Dataflow pipeline fails with "Bucket is requester pays bucket but no user project provided"

Problem

When a Cloud Dataflow pipeline tries to read query results from BigQuery, it fails with a permission error:

User does not have bigquery.datasets.create permission in project ...

Environment

  • Cloud Dataflow
  • BigQuery as Input

Solution

  1. Provide the necessary BigQuery permissions to the service account on a project level.
  2. For Python and Java: If you do not wish to provide the service account with broad BigQuery permissions, it is possible to force Dataflow to use a particular temporary dataset to store the query results.

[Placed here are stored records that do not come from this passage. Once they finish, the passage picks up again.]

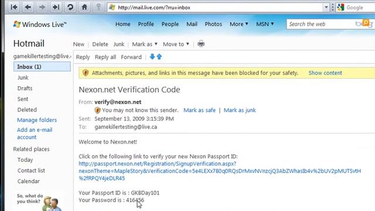Open the Move to dropdown
This screenshot has width=375, height=211.
click(x=176, y=45)
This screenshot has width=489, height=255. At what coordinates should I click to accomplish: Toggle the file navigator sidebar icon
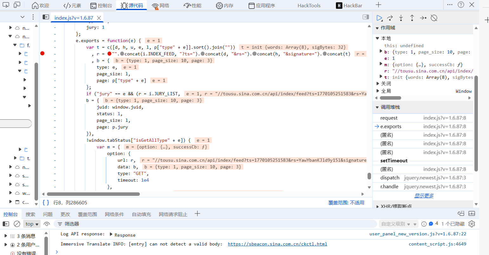pyautogui.click(x=46, y=17)
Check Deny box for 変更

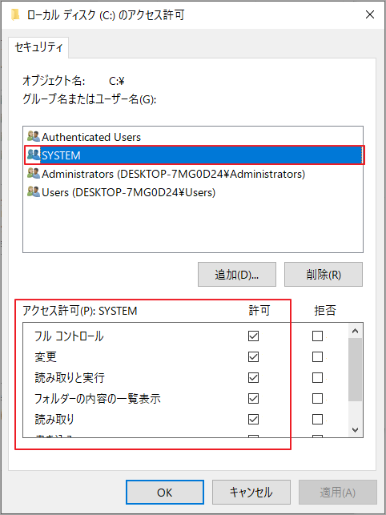[317, 356]
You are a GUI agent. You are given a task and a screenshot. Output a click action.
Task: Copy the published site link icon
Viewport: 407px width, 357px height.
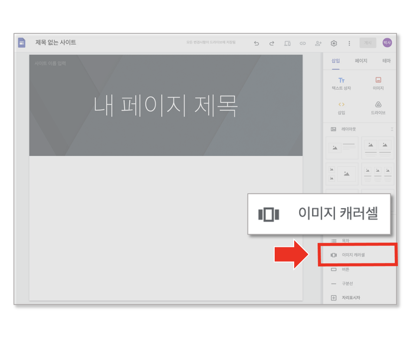[x=303, y=43]
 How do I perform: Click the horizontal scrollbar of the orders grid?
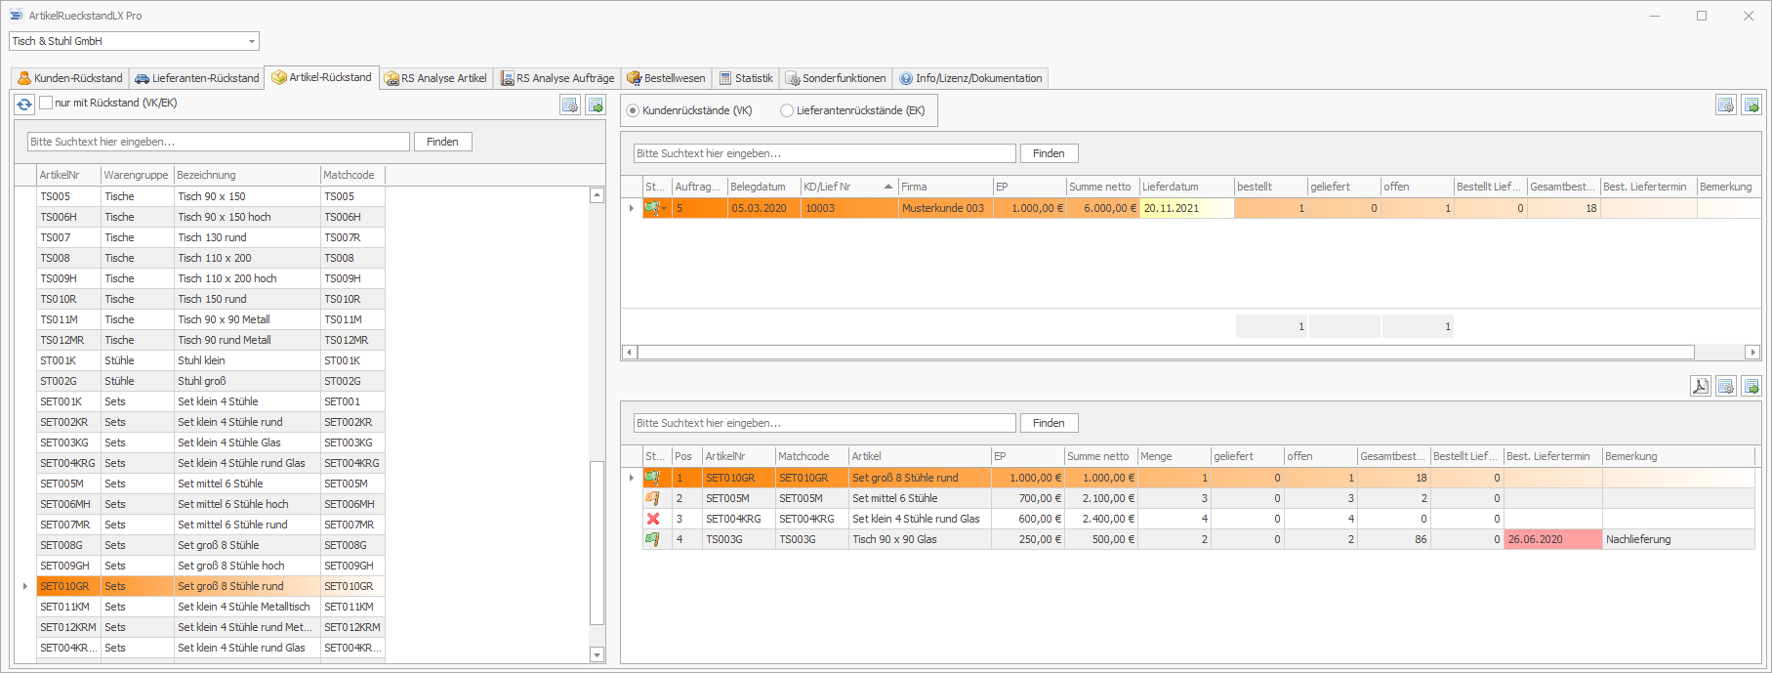pos(1166,352)
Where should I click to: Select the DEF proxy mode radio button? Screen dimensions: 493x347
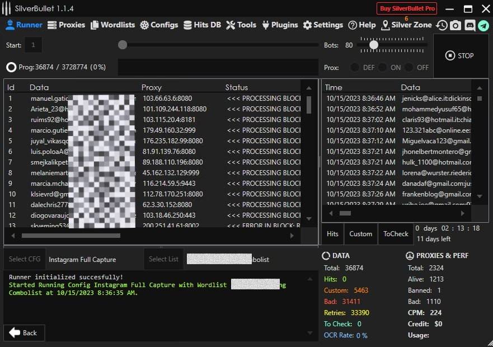[355, 67]
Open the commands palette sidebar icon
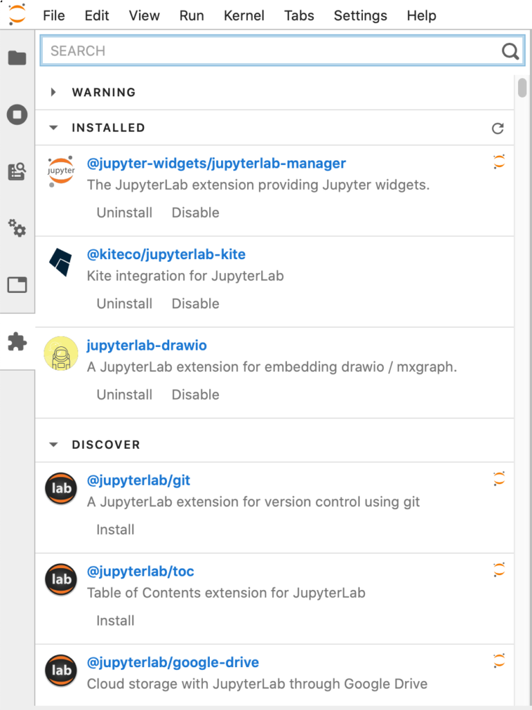The width and height of the screenshot is (532, 710). [17, 172]
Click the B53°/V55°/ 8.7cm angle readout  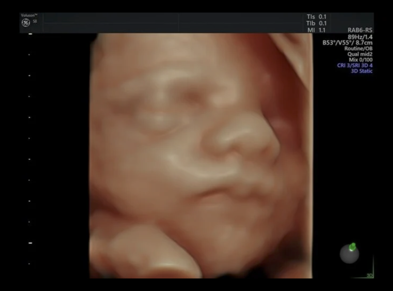pyautogui.click(x=347, y=43)

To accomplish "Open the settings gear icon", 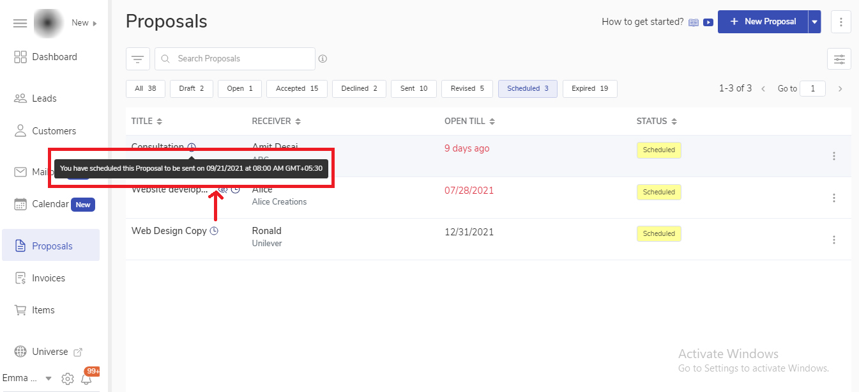I will tap(68, 379).
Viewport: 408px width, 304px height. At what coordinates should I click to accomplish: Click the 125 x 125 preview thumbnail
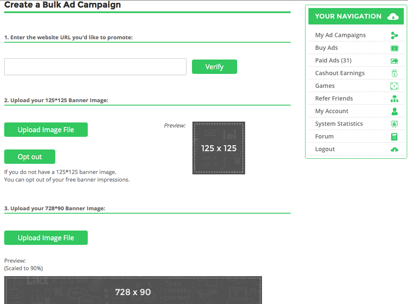tap(219, 148)
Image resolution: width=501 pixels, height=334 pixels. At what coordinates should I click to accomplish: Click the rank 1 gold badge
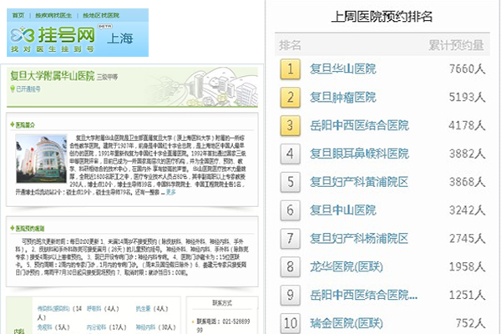click(x=290, y=69)
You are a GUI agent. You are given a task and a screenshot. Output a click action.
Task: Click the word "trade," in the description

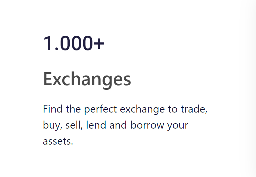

In Python this is done by specifying the temp_dataset parameter for ReadAllFromBigQuery or ReadFromBigQuery. In Java this is achieved through the use of withQueryTempDataset when calling the fromQuery method.
    A separate dataset can then be created for the temporary data and only assign the service account the particular dataset level permissions to create tables and modify data inside this dataset. 
    A possible implementation in Python may look like:
    from apache_beam.io.gcp.internal.clients import bigquery
    ...
    beam.io.ReadFromBigQuery(query=query, use_standard_sql=True, temp_dataset=bigquery.DatasetReference( projectId="PROJECT_ID", datasetId="DATASET")

Cause

When Dataflow reads data from BigQuery, it needs to create a temporary dataset and tables to store the query result data before Dataflow can consume this data as input.